-- GOAL OF THE EXERCISE --
After checking the listing below, say how many of its lines contain the string "accomplish". Only the number is needed.

-- INPUT FOR THIS TASK --
::::

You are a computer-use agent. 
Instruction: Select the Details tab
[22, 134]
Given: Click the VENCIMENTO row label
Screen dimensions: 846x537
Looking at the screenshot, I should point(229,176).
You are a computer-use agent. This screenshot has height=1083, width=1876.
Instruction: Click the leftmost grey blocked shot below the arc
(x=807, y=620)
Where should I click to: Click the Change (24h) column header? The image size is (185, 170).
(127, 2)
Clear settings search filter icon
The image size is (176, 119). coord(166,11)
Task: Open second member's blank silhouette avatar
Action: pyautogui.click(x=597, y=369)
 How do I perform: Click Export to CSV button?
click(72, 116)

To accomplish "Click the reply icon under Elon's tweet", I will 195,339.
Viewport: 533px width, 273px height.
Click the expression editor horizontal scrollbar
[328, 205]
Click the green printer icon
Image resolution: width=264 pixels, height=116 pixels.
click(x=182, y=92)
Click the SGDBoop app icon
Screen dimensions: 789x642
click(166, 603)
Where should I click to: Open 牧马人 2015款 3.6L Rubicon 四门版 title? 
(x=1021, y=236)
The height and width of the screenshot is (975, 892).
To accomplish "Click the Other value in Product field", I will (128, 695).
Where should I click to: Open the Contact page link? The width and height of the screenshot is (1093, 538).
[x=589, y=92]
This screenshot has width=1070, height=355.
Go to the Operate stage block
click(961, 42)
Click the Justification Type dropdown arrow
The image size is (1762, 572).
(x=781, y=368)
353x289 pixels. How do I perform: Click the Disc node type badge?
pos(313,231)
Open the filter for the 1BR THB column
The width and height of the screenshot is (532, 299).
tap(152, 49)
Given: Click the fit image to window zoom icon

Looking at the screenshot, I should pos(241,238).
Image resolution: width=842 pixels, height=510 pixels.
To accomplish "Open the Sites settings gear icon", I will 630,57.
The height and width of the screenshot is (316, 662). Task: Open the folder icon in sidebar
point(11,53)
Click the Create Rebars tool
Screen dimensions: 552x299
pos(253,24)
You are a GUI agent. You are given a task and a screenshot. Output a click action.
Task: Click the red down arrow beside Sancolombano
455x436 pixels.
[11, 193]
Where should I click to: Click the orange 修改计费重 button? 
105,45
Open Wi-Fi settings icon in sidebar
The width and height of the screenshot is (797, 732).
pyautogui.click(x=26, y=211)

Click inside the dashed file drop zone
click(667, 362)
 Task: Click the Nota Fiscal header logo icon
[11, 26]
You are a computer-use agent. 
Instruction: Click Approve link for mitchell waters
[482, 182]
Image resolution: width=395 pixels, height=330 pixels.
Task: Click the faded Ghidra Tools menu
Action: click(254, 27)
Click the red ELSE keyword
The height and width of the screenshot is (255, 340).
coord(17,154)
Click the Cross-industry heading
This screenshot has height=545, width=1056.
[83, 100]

::::

-- TASK OUTPUT --
3